→ **Document excerpt**
BEGIN

Bombing of the Thanh Hóa Bridge by US Navy Aircraft, September 1967



by homieTow

12 comments
  1. Vietnam footage seems to always have these huge shockwaves. Is that because of the ordnance the US was using back then, or maybe because of the humidity?

  2. Journalist: What do you consider the most difficult target you’ve struck in North Vietnam?

    F-4C pilot: The friggin’ bridges. I must have dropped forty tons of bombs on those swaying, bamboo mothers and I ain’t hit one of the bastards yet.

    Press officer: What the captain means is that interdicting bridges along enemy supply routes is very important, and a quite difficult target. The best way to accomplish this task is to crater the approaches to the bridges.

END

[Stored data]
BEGIN

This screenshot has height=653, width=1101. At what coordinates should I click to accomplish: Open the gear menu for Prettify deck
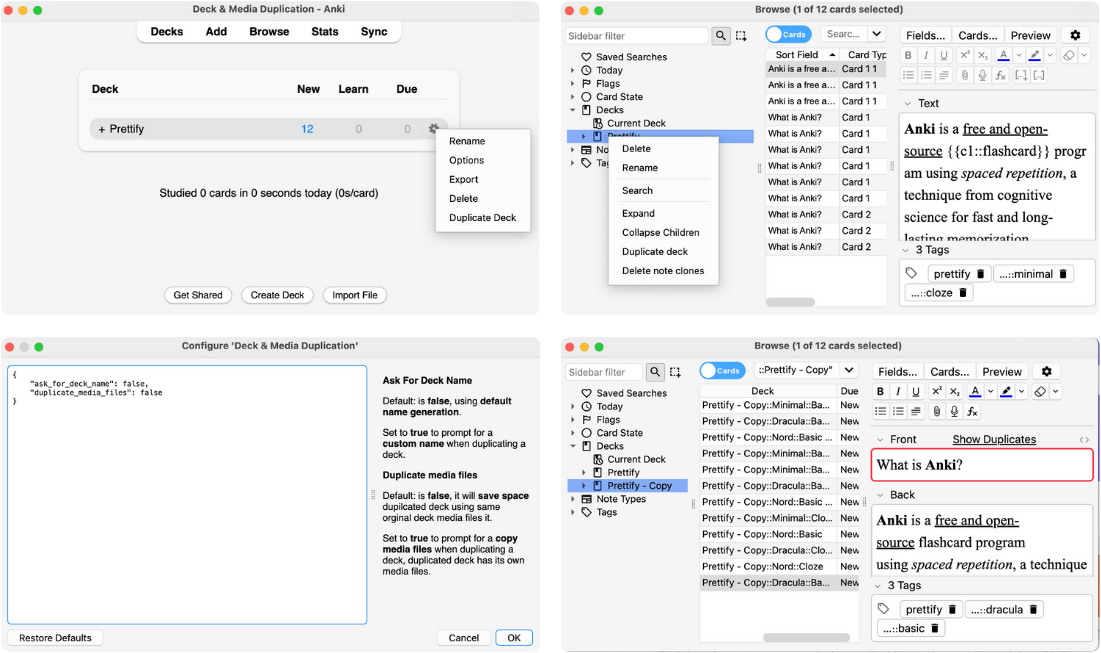click(x=433, y=129)
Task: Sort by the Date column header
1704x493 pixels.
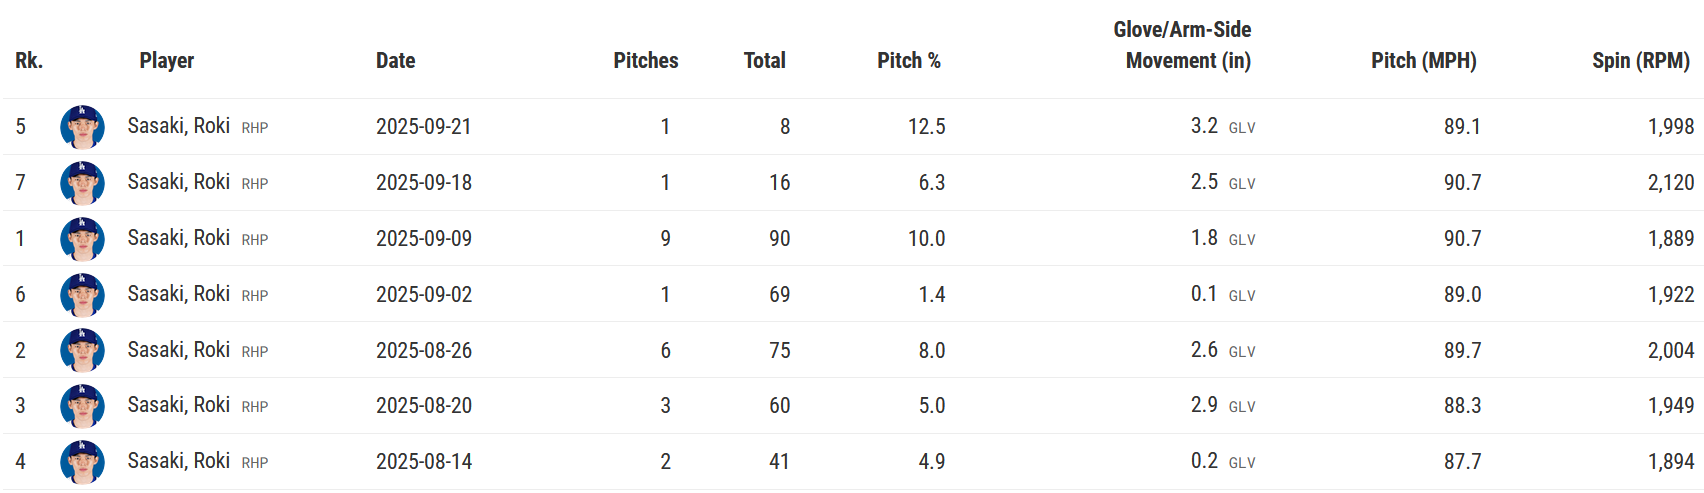Action: [395, 61]
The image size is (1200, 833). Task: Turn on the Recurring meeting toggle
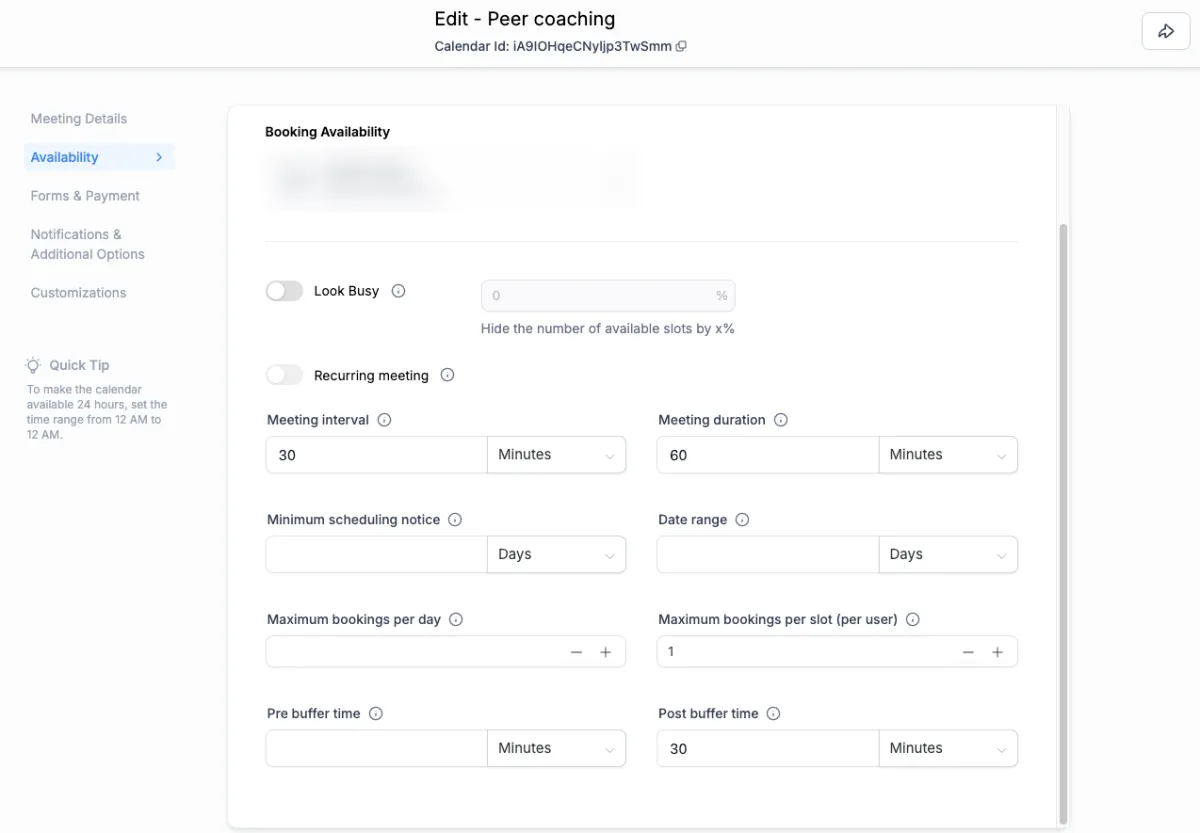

END

→ **What to do**
Please return the passage of the Thanh Hóa Bridge post starting at "F-4C pilot: The" and ending at "to the bridges.", copied word for word.

→ **Task solution**
F-4C pilot: The friggin’ bridges. I must have dropped forty tons of bombs on those swaying, bamboo mothers and I ain’t hit one of the bastards yet.

    Press officer: What the captain means is that interdicting bridges along enemy supply routes is very important, and a quite difficult target. The best way to accomplish this task is to crater the approaches to the bridges.